Write out all the entries below without any change.

BEGIN Records to process

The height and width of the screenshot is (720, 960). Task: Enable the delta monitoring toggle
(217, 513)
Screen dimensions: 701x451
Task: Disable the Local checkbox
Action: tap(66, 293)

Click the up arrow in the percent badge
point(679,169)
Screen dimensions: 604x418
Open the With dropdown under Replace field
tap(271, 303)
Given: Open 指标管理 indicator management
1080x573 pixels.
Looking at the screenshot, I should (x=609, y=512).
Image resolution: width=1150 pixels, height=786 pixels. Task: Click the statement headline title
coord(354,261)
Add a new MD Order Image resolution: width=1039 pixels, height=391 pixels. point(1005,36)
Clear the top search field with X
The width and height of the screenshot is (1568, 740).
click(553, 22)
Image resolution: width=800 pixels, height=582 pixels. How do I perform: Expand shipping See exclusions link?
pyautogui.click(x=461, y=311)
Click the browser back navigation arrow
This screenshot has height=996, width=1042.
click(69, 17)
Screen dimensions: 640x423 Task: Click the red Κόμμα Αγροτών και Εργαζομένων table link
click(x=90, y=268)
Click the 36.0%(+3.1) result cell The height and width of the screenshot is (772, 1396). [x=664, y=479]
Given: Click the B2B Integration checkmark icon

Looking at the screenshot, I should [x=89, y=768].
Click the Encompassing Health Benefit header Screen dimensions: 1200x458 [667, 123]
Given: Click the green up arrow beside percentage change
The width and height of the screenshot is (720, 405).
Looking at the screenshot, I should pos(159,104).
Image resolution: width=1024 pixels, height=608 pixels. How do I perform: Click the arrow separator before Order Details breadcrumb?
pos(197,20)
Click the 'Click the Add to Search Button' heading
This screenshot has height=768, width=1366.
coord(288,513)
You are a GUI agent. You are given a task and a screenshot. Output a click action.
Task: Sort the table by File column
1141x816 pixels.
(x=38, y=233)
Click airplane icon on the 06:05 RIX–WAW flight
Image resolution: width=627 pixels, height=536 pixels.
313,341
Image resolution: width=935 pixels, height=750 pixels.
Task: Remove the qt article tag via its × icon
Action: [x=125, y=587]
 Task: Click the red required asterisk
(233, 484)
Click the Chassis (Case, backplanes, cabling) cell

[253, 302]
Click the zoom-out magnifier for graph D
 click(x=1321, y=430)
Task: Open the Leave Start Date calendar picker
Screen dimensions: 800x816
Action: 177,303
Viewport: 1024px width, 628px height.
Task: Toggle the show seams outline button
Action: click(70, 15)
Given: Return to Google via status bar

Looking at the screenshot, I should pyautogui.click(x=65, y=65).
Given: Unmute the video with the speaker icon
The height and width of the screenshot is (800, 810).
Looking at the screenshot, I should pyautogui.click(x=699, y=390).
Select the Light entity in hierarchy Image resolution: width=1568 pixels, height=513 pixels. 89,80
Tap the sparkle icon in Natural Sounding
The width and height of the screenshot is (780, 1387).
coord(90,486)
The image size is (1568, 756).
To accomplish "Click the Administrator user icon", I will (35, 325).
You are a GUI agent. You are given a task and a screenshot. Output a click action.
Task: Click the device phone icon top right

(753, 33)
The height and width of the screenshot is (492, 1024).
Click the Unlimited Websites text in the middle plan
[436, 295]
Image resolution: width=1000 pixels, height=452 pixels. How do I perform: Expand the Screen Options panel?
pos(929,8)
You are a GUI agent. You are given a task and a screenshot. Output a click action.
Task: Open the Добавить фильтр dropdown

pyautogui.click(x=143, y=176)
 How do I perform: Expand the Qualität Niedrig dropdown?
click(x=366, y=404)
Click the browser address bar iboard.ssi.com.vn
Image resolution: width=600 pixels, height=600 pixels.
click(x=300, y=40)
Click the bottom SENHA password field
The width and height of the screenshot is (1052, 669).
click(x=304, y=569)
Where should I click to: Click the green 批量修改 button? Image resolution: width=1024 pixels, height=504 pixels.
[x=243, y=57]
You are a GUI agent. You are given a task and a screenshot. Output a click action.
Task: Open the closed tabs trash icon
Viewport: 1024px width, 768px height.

END Records to process

Written reply:
The height and width of the screenshot is (720, 960). Task: Enable the delta monitoring toggle
(217, 513)
Screen dimensions: 701x451
Task: Disable the Local checkbox
Action: tap(66, 293)

Click the up arrow in the percent badge
point(679,169)
Screen dimensions: 604x418
Open the With dropdown under Replace field
tap(271, 303)
Given: Open 指标管理 indicator management
1080x573 pixels.
Looking at the screenshot, I should (x=609, y=512).
Image resolution: width=1150 pixels, height=786 pixels. Task: Click the statement headline title
coord(354,261)
Add a new MD Order Image resolution: width=1039 pixels, height=391 pixels. point(1005,36)
Clear the top search field with X
The width and height of the screenshot is (1568, 740).
click(553, 22)
Image resolution: width=800 pixels, height=582 pixels. How do I perform: Expand shipping See exclusions link?
pyautogui.click(x=461, y=311)
Click the browser back navigation arrow
This screenshot has height=996, width=1042.
click(69, 17)
Screen dimensions: 640x423 Task: Click the red Κόμμα Αγροτών και Εργαζομένων table link
click(x=90, y=268)
Click the 36.0%(+3.1) result cell The height and width of the screenshot is (772, 1396). [x=664, y=479]
Given: Click the B2B Integration checkmark icon

Looking at the screenshot, I should [x=89, y=768].
Click the Encompassing Health Benefit header Screen dimensions: 1200x458 [667, 123]
Given: Click the green up arrow beside percentage change
The width and height of the screenshot is (720, 405).
Looking at the screenshot, I should pos(159,104).
Image resolution: width=1024 pixels, height=608 pixels. How do I perform: Click the arrow separator before Order Details breadcrumb?
pos(197,20)
Click the 'Click the Add to Search Button' heading
This screenshot has height=768, width=1366.
coord(288,513)
You are a GUI agent. You are given a task and a screenshot. Output a click action.
Task: Sort the table by File column
1141x816 pixels.
(x=38, y=233)
Click airplane icon on the 06:05 RIX–WAW flight
Image resolution: width=627 pixels, height=536 pixels.
313,341
Image resolution: width=935 pixels, height=750 pixels.
Task: Remove the qt article tag via its × icon
Action: [x=125, y=587]
 Task: Click the red required asterisk
(233, 484)
Click the Chassis (Case, backplanes, cabling) cell

[253, 302]
Click the zoom-out magnifier for graph D
 click(x=1321, y=430)
Task: Open the Leave Start Date calendar picker
Screen dimensions: 800x816
Action: 177,303
Viewport: 1024px width, 628px height.
Task: Toggle the show seams outline button
Action: click(70, 15)
Given: Return to Google via status bar

Looking at the screenshot, I should pyautogui.click(x=65, y=65).
Given: Unmute the video with the speaker icon
The height and width of the screenshot is (800, 810).
Looking at the screenshot, I should pyautogui.click(x=699, y=390).
Select the Light entity in hierarchy Image resolution: width=1568 pixels, height=513 pixels. 89,80
Tap the sparkle icon in Natural Sounding
The width and height of the screenshot is (780, 1387).
coord(90,486)
The image size is (1568, 756).
To accomplish "Click the Administrator user icon", I will (35, 325).
You are a GUI agent. You are given a task and a screenshot. Output a click action.
Task: Click the device phone icon top right

(753, 33)
The height and width of the screenshot is (492, 1024).
Click the Unlimited Websites text in the middle plan
[436, 295]
Image resolution: width=1000 pixels, height=452 pixels. How do I perform: Expand the Screen Options panel?
pos(929,8)
You are a GUI agent. You are given a task and a screenshot. Output a click action.
Task: Open the Добавить фильтр dropdown

pyautogui.click(x=143, y=176)
 How do I perform: Expand the Qualität Niedrig dropdown?
click(x=366, y=404)
Click the browser address bar iboard.ssi.com.vn
Image resolution: width=600 pixels, height=600 pixels.
click(x=300, y=40)
Click the bottom SENHA password field
The width and height of the screenshot is (1052, 669).
click(x=304, y=569)
Where should I click to: Click the green 批量修改 button? Image resolution: width=1024 pixels, height=504 pixels.
[x=243, y=57]
You are a GUI agent. You are given a task and a screenshot. Output a click action.
Task: Open the closed tabs trash icon
Viewport: 1024px width, 768px height.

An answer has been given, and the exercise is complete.